### Objectif de l'exercice
Rédigez la suite de l'extrait critique consacré à l'éthique des hackers en reprenant juste après sa dernière phrase.

### Extrait choisi
──────
Notre époque, qui plus que tout autre récompense l’irresponsabilité, favorise l’apparition de doctrines ahurissantes concoctées dans les laboratoires insonorisés des universités et des entreprises d’un monde qui s’écroule de toutes parts. Des volumes considérables de matière grise sont mobilisés pour nous montrer les voies d’accès à la vie radieuse que nous sommes tous invités à embrasser si nous ne voulons pas rater le coche de l’émancipatrice modernité. C’est ainsi qu’il y a quelques années déjà, nous avions eu vent de l’existence de ces hackers qui aujourd’hui brandissent l’étendard de leur nouvelle éthique.
Disons d’emblée que le pastiche du ci-devant Himanen n’aurait pas attiré notre attention une seule seconde, n’était le relatif intérêt qu’il a suscité chez ceux qui appartiennent à ce que nous pourrions nommer pieusement les « milieux radicaux ». Ce qui fait problème ce n’est pas que le livre d’Himanen soit une compilation de banalités et d’envolées lyriques, mais qu’il ait été possible de rêver, ne serait-ce qu’un seul instant, que ce livre puisse être mis en perspective avec la pensée critique. D’où vient ce malentendu ?
Nous ne nous engagerons pas ici, une fois de plus, dans une critique de la société technicisée, une réalité qui, au bout du compte, fournit le seul argument tangible plaidant en faveur du fait que les thèses des hackers ont pu s’imposer dans certains milieux avec autant de force. Néanmoins, nous n’allons pas nous priver de mettre en évidence quelques-unes des incongruités qui nous ont sauté aux yeux à la lecture du livre d’Himanen.
──────
### Informations affichées
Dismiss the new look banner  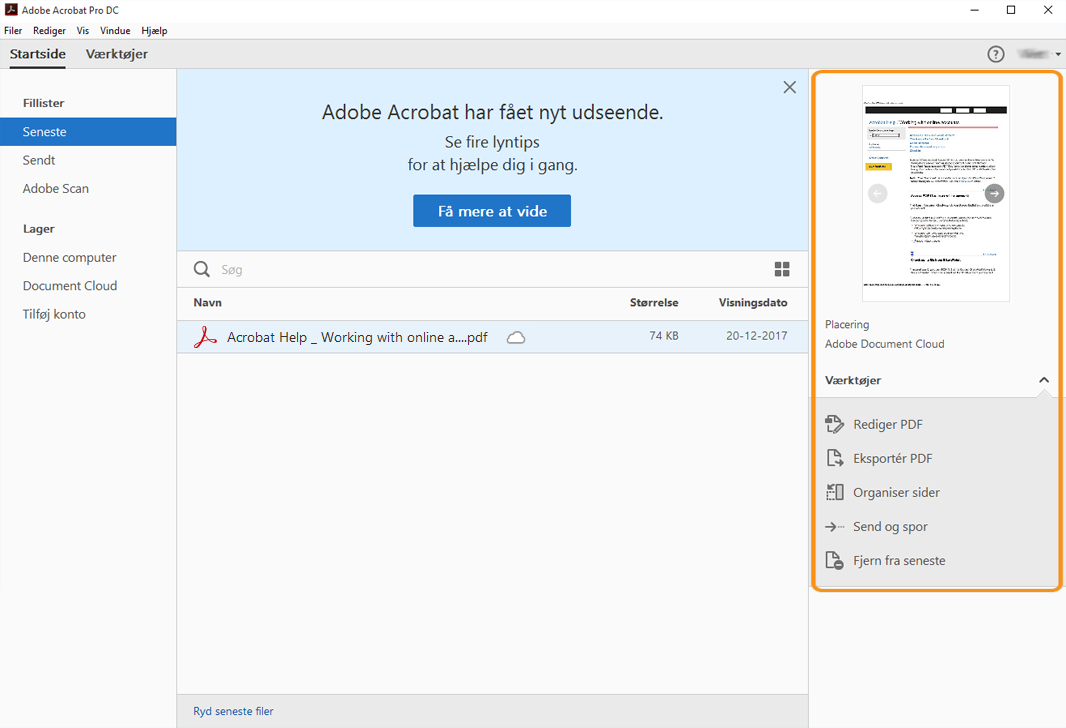click(x=789, y=87)

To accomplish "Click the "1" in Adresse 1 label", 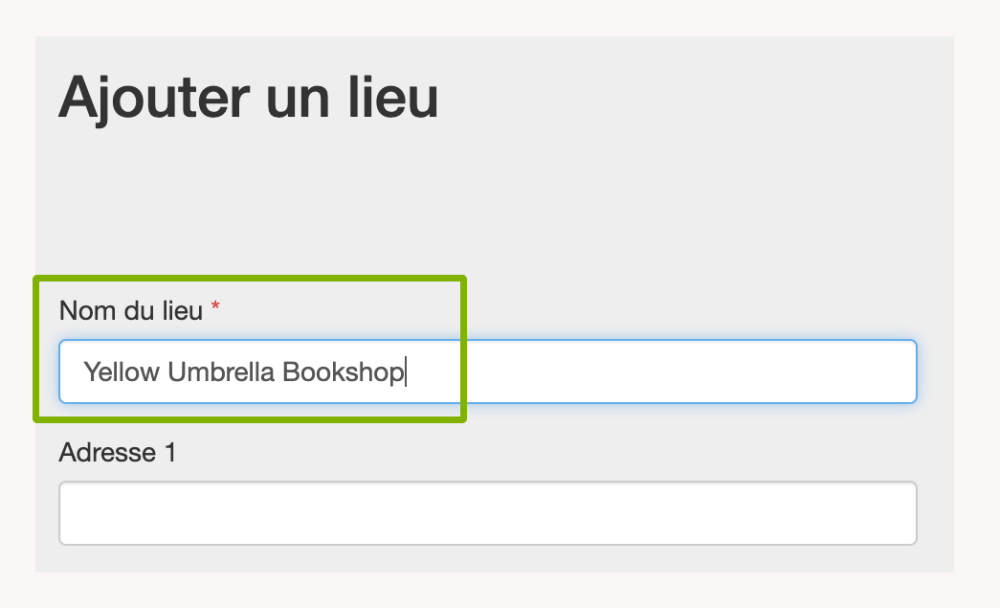I will coord(170,453).
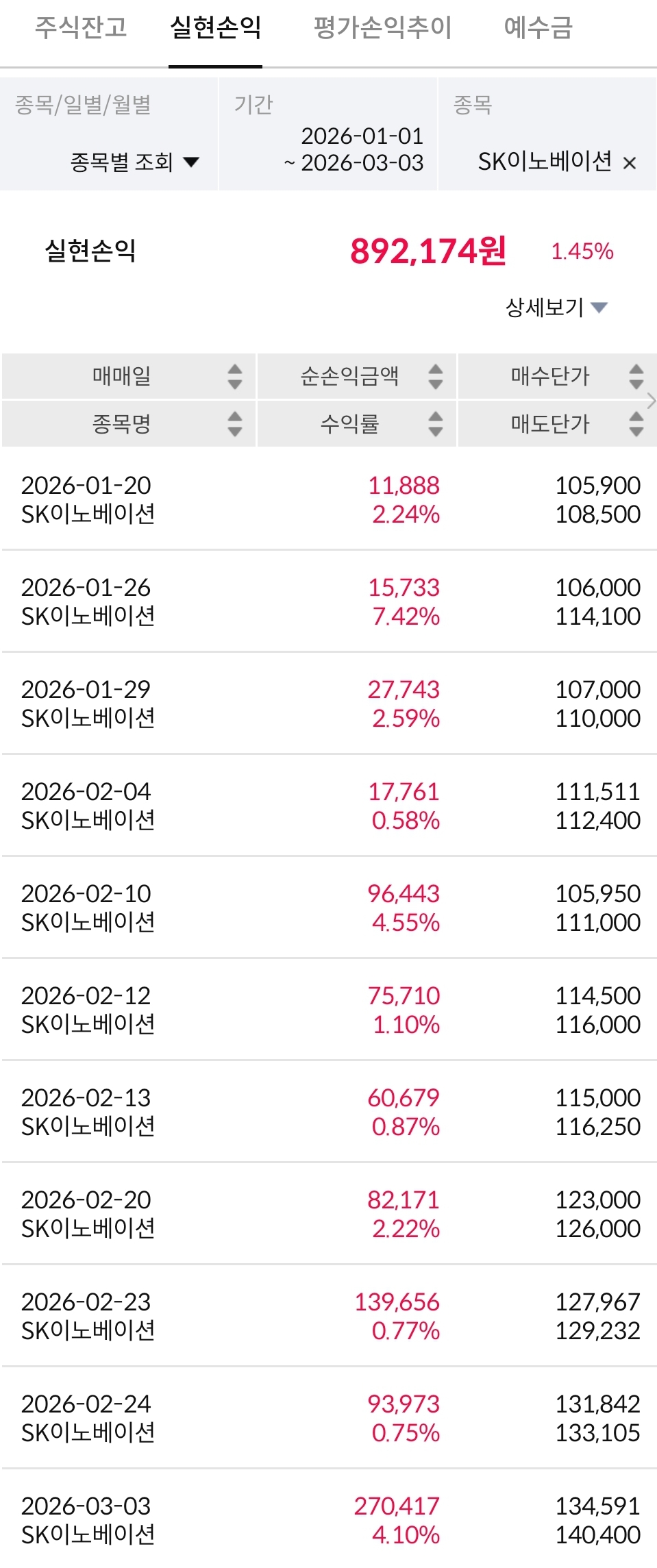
──────
### Résultat attendu
Ce que Pekka Himanen a nommé de manière ambitieuse « éthique hacker » – le seul fait de pousser l’ambition jusqu’à s’auto-décerner une éthique est en soi quelque chose d’assez suspect –, n’est rien d’autre que la sauce idéologique grâce à laquelle les hackers souhaitent donner un certain prestige à leur vie de néocréateurs, de néosavants voire de néoleaders spirituels. Si jamais ces gens-là réussissent à créer un véritable mouvement de masse, et à y tenir leur place, ils seront parvenus une fois de plus à démontrer l’inusable élasticité du système actuel, où l’ambition technique collective n’entre pas nécessairement en conflit avec l’ambition économique privée, les deux s’accordant bien pour diffuser la propagande en faveur du progrès et de ses réseaux technologiques aux quatre coins de la planète. C’est un fait avéré que, dans les années 1980, 1990, se sont développées des technologies qui ont débordé du cadre traditionnel de leur appropriation capitaliste. Dans la société totale des réseaux planétaires, les technologies de l’information passent par-dessus le contrôle des entreprises privées, et l’impératif technique s’est à ce point emparé de la société qu’il requiert à présent la collaboration de tous et de chacun : pour être en mesure de maintenir le contrôle sur tout ce qui se sait, il faut bien que chacun soit informé un minimum de tout ce qui a trait à l’exercice du contrôle. C’est ainsi que la « société en réseau » est devenue un sujet d’orgueil démocratique pour les nouvelles masses, satisfaites de leur collaboration à l’informatisation des peuples et des nations. Littéralement, tout le monde participe, tout le monde y arrive, personne ne reste à la traîne. Les envahis sont les envahisseurs.
La société en réseau est l’exemple le plus évident de la façon dont la société occidentale parachève l’extension planétaire de son mode de vie. D’un côté, la guerre économique et la violence du marché, de l’autre, la propagande d’un monde interconnecté dont tout le monde peut faire usage au même titre. Et, au beau milieu, une mythologie futuriste fondée sur le jeu et le délire collectif qui font entrer en scène les Ulysse de la nouvelle odyssée informatique, ces hackers qui se présentent comme l’élite aventurière des générations futures.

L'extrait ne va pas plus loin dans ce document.